Land protesters from Preah Vihear province who came to Phnom Penh seeking a resolution to their disputes were brutally beaten by security forces yesterday as they attempted to deliver petitions to Prime Minister Hun Sen.
About 100 people representing 333 families in Choam Ksan district’s Kantuot commune and Tbeng Meanchey district’s Palhal commune marched yesterday morning to the Chinese, Russian and Australian embassies before attempting to deliver a petition to Hun Sen’s cabinet.
Within metres of the premier’s home, the protesters were met by barricades guarded by dozens of police and district security guards, armed with batons, stun guns and shields.
“I do not have a house to live in, there is no school or hospital to go to; they have been cleared. Please give land to all of us,” 5-year-old Mey Kanha shouted tearfully through a loud speaker.

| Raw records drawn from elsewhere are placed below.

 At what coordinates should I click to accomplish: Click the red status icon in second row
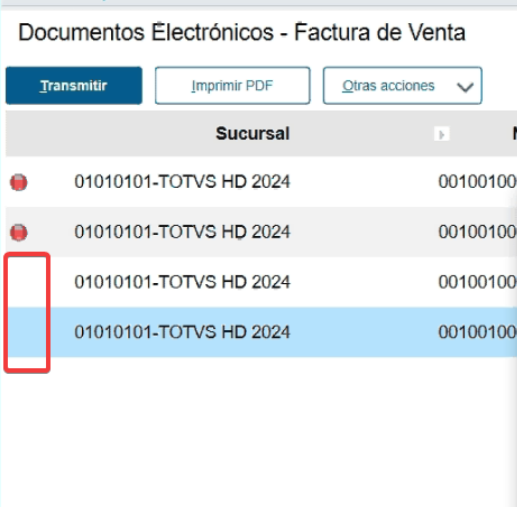pos(19,232)
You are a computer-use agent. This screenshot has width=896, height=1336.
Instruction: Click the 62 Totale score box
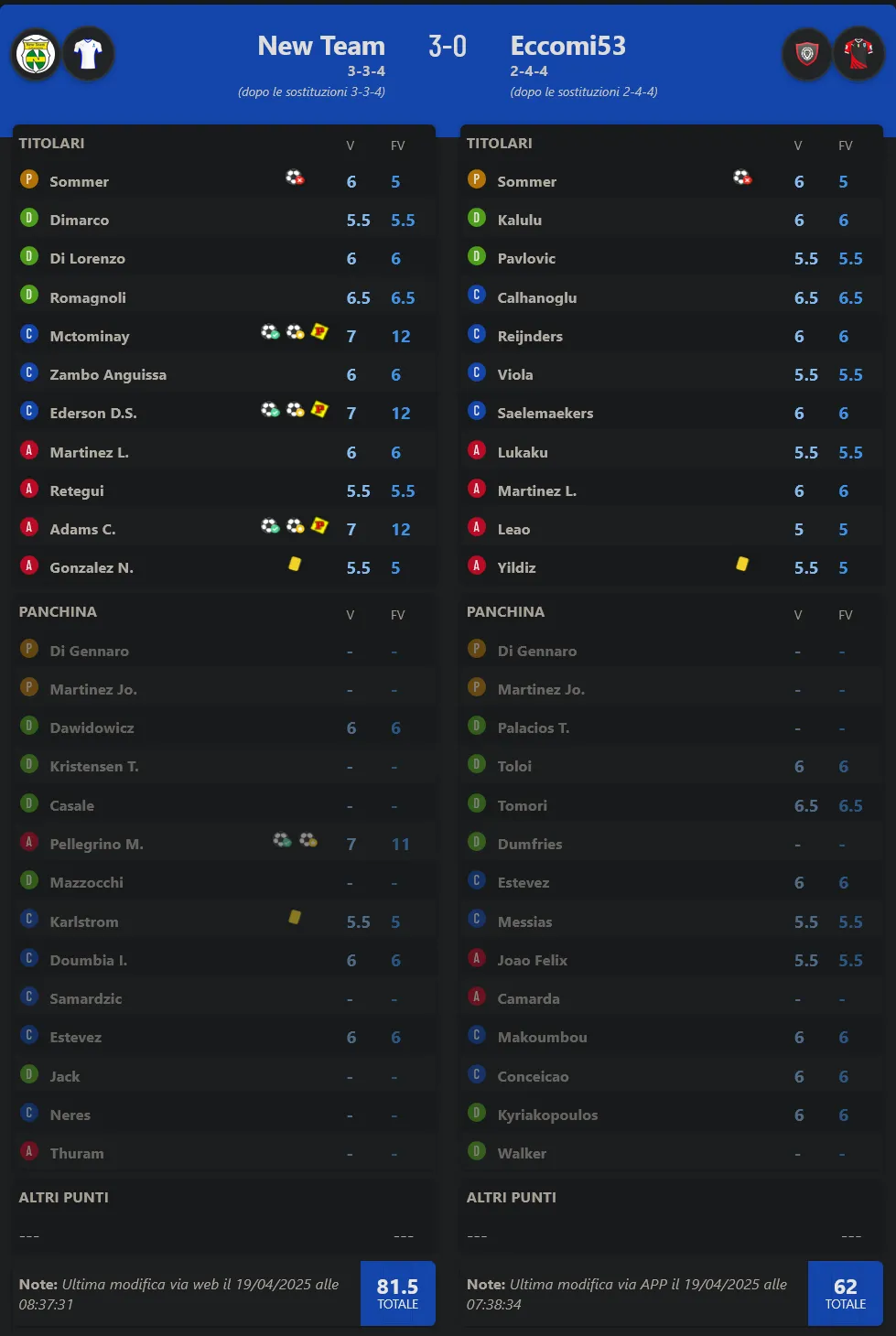(845, 1293)
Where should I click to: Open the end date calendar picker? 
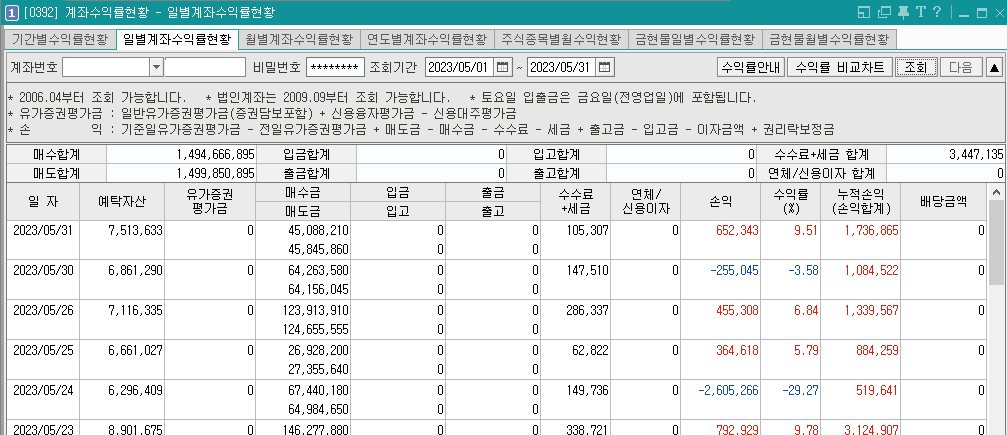click(x=604, y=67)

When the group attempted to break through the barricades, the security forces chased them away, violently attacking men, women, children and monks, and destroying a tuk-tuk and protest paraphernalia.
Rights group Licadho, which treated many of the injured protesters, said yesterday evening that at least 18 people had been injured to varying degrees in the violence, with an 18-year-old man who had been beaten on the head by the guards sustaining the most serious injuries.

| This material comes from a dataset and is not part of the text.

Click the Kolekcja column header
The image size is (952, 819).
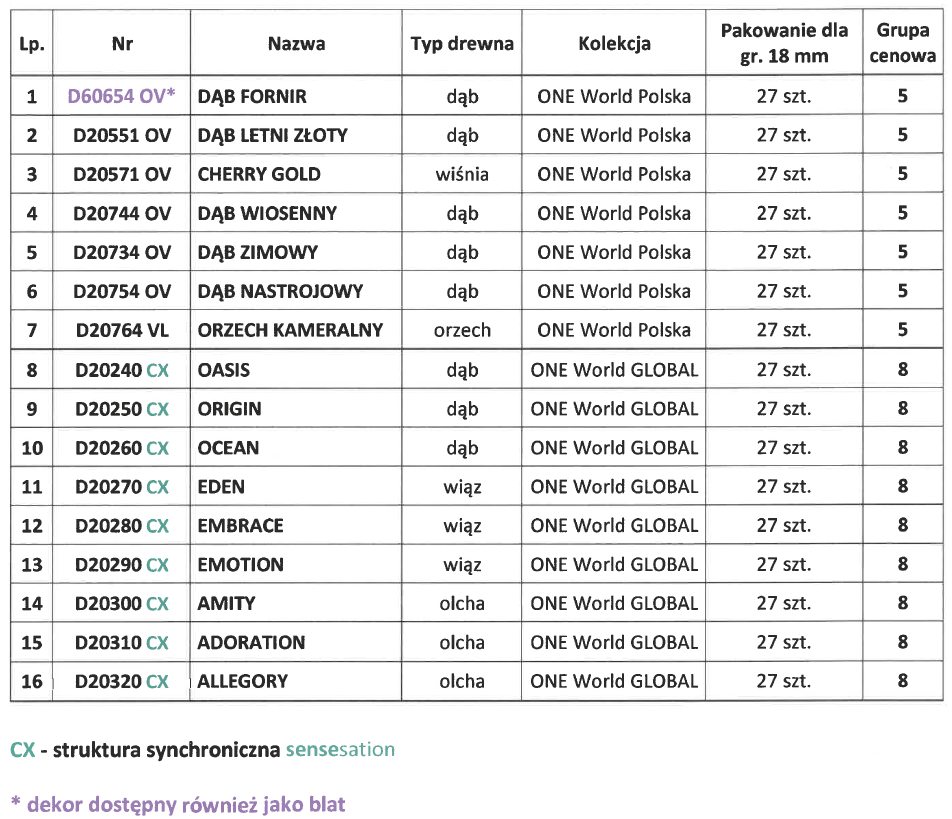(614, 43)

“When disproportionate violence of this kind is used against peaceful protesters, it perpetuates an atmosphere of fear and intimidation in which people are afraid to claim their rights,” said Licadho director Naly Pilorge.
But City Hall spokesman Long Dimanche defended the security guards’ actions.

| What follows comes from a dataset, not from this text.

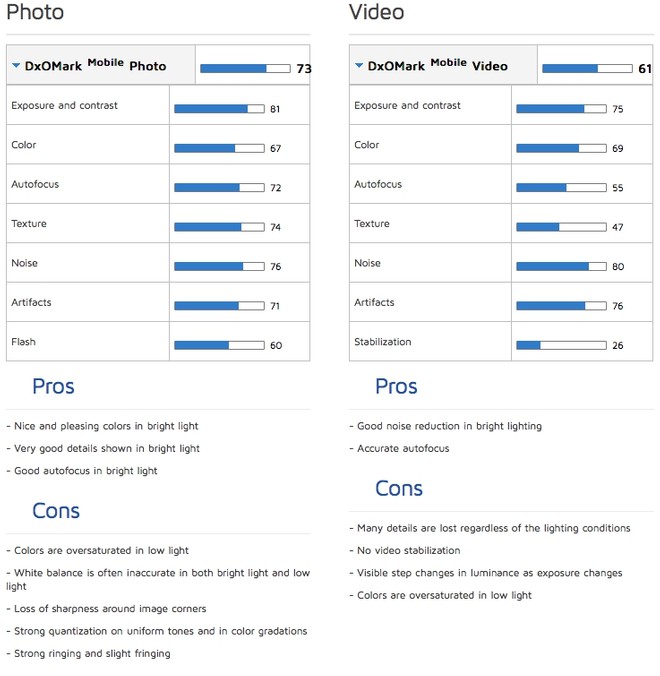Viewport: 660px width, 676px height.
Task: Click the Video Noise score bar (80)
Action: click(561, 266)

The protesters “did not get through the barricades normally; they mixed pure water with acid and threw it on the authorities, which is against the law”, he said. “A handful of people who were not the real victims used bad language to insult the top leaders. It was not a protest, it was an incitement to topple [the government], so we had to strengthen the law.” he said.
No security guards were reported injured and Dimanche was unable to explain his allegations of acid-throwing, which were quickly dismissed by the protesters.
“We did throw water at them but without any acid … and we also did not scold [Hun Sen]; we only asked him to help intervene in the land disputes for us,” said community representative Phan Phoeun.
In a more peaceful protest, more than 200 people from eight communities in danger of losing land due to a railroad project funded by the Asian Development Bank (ADB) protested outside of its offices.
“We will help bring all of your questions or issues that come through ADB to the government and companies involved [so they can be] discussed and resolved,” said ADB country director Eric Sidgwick.